THE TASK »
Given the entries that follow, write out exactly the lines starting at the one containing "Focus the Search lifts or serial number field" and ending at the one containing "Select the Distância", both ends included, and only those.

EXERCISE INPUT Block Start

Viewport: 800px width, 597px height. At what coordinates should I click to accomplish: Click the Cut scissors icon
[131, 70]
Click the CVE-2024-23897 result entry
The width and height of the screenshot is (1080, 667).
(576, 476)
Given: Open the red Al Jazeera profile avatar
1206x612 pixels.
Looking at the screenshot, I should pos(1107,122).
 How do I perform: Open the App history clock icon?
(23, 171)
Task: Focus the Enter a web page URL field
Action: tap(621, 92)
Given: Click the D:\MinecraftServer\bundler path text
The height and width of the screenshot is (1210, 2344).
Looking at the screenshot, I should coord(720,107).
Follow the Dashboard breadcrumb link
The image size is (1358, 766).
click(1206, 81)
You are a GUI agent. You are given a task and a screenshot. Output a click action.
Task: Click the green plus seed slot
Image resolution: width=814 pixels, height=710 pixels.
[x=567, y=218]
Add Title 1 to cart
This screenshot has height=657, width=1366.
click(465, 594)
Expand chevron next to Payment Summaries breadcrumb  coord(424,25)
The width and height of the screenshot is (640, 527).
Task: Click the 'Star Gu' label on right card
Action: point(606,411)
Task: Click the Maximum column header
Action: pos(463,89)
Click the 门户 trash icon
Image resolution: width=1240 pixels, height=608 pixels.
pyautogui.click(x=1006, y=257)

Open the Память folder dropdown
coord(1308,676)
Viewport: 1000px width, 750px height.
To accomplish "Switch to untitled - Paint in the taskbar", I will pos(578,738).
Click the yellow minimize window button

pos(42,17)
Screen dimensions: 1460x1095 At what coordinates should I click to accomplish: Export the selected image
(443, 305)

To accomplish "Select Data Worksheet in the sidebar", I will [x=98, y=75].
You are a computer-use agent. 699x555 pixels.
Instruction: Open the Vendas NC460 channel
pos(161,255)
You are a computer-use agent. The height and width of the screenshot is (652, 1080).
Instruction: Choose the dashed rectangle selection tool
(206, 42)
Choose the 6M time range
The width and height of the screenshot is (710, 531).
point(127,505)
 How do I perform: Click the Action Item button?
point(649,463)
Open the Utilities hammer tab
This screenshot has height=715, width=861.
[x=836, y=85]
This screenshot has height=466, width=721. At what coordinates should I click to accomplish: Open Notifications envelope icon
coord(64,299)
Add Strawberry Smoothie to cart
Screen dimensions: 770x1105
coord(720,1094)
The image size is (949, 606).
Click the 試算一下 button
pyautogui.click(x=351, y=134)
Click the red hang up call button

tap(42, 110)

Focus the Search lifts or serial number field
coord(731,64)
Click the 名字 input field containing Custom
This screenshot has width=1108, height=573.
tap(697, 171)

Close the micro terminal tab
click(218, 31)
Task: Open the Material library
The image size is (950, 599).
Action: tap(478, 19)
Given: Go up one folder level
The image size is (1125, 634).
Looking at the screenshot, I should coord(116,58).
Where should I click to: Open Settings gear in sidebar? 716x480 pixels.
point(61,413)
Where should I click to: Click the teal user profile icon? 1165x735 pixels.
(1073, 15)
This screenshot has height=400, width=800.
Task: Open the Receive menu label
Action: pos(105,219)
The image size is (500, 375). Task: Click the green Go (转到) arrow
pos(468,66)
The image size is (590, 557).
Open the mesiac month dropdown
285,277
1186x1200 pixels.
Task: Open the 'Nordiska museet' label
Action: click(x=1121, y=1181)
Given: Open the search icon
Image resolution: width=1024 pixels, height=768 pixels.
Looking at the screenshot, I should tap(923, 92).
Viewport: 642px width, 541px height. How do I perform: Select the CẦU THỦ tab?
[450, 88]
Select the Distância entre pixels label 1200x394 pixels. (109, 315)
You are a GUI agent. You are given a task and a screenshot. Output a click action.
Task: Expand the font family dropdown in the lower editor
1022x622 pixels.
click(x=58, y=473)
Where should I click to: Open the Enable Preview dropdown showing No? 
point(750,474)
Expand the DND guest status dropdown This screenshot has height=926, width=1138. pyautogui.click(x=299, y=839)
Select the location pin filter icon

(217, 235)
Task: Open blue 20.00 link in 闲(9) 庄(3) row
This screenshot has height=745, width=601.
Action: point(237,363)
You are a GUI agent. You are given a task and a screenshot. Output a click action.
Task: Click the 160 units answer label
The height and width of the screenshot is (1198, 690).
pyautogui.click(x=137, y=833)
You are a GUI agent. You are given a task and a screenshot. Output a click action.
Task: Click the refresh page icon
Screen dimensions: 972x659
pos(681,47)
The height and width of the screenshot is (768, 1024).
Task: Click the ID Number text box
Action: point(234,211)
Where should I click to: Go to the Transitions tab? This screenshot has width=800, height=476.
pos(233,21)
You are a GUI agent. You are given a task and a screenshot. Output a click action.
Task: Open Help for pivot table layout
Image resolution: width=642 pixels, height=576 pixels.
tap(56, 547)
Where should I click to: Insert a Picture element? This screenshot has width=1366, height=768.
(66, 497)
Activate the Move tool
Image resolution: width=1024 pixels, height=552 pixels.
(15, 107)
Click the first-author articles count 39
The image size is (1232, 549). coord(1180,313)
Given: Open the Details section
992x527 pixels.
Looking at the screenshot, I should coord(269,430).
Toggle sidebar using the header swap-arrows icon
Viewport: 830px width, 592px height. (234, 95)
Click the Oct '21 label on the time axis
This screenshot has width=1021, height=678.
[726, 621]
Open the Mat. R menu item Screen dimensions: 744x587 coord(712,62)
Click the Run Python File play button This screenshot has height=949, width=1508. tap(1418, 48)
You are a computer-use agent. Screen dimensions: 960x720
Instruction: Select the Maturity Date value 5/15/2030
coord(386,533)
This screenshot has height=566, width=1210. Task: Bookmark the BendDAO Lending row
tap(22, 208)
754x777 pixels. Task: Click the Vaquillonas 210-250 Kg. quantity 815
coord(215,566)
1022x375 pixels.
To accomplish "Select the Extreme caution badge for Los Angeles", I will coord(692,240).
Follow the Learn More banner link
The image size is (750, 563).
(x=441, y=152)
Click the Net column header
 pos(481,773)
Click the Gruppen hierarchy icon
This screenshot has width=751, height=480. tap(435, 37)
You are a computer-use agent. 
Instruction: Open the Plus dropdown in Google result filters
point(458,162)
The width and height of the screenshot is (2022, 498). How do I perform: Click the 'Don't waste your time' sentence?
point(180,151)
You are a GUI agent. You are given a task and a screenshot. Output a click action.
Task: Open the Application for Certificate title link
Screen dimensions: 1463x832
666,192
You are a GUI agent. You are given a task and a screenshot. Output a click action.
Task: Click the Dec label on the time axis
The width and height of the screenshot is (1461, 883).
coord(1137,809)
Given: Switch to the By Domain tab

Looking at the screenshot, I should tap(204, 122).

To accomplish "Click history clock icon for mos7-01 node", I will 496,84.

EXERCISE INPUT Block End

EXPECTED ANSWER »
Focus the Search lifts or serial number field
coord(731,64)
Click the 名字 input field containing Custom
This screenshot has width=1108, height=573.
tap(697, 171)

Close the micro terminal tab
click(218, 31)
Task: Open the Material library
The image size is (950, 599).
Action: tap(478, 19)
Given: Go up one folder level
The image size is (1125, 634).
Looking at the screenshot, I should coord(116,58).
Where should I click to: Open Settings gear in sidebar? 716x480 pixels.
point(61,413)
Where should I click to: Click the teal user profile icon? 1165x735 pixels.
(1073, 15)
This screenshot has height=400, width=800.
Task: Open the Receive menu label
Action: pos(105,219)
The image size is (500, 375). Task: Click the green Go (转到) arrow
pos(468,66)
The image size is (590, 557).
Open the mesiac month dropdown
285,277
1186x1200 pixels.
Task: Open the 'Nordiska museet' label
Action: click(x=1121, y=1181)
Given: Open the search icon
Image resolution: width=1024 pixels, height=768 pixels.
Looking at the screenshot, I should tap(923, 92).
Viewport: 642px width, 541px height. How do I perform: Select the CẦU THỦ tab?
[450, 88]
Select the Distância entre pixels label 1200x394 pixels. (109, 315)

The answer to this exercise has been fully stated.